The dangers in failing to recognize the risk could be serious. The dangers in recognizing the risk but not treating it, could be equally serious.

The United States government needs to set an agenda for action that goes beyond the work already done in preparation for protecting the information warfare arsenal and tactics of private companies. Action steps should include, but not be limited to the following 10 areas:

It is recommended that, traditionally, private companies be organized in a hierarchical way and also viewed as such. Much like a Norman mote and bailey castle, where a keep on a central raised mound was encircled by a ditch and a picket, private companies are viewed as entities that are, or should be, impervious to the outside world, allowing entry only at designated, protected points. Once within the structure, movement up to the pinnacle of command is meant to be within certain set parameters, and deviation from these parameters is not encouraged.
Flat management structures, it is recommended, should make the internal passage within the corporate entity somewhat less linear. Flat management does not allow for free ingress from the outside as one of its goals-it may allow for more points of contact between points inside the structure and outside, but these are monitored and controlled.
Over the years , layers of protection have accreted around the structure, much like the walls that were thrown up around the keeps of concentric castles . All of these concentric defenses should repeat the pattern of controlled and protected points of ingress and egress.
The growth of the information network and the increasing porosity of corporate entities should lead to a rethinking of the reliance on concentricity and control of entrances.
Corporate entities should have new points of ingress (such as telephony and internet access points)-consumers demand it. Added to this intentional accumulation of entry-points must be those that are either unwittingly left open by a corporate entity, because the advances of technology are not understood , or those that are left open through intention or negligence, where the possibility of unwanted or uncontrolled ingress is appreciated, but nothing is done about it.
Attention should also be paid to points of egress-much damage can be done by an information outflow caused by a disgruntled employee.
A hierarchical corporation, based on a fortress structure, may be vulnerable if an information flow is disrupted. This may be so even where a flat management structure exists within the fortress. The entity may be hard put to regroup and function without great delay.
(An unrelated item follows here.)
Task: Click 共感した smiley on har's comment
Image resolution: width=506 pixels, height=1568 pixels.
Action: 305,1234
A corporate entity based on a network may be much better placed to respond to a potentially disabling attack. Diversified information and command lines should be called into action and utilized should one line be cut. Such a corporation would be able to continue its core operations in a much shorter timeframe than a defensive-fortress structure. This does not mean to say that a corporation should abandon all controls of ingress and egress, and 'open its doors' to the world. Defenses from cyberterrorism should be put in place. This discussion highlights the first primary step in risk management-identification.
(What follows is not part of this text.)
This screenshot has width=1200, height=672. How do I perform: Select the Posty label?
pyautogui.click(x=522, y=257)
Potential threats should be identified and provided for. A simple treatment of defensive structures may not be wise, because the chaotic nature of the information network and the development of new technologies will inevitably mean that new forms of attacks and new holes in the armor will always open, often in unexpected places.
A diversified command-and-control structure, and the duplication of information supplies should go some way in both treating current risk, and coping with problems when unforeseen or currently nonexistent risks appear.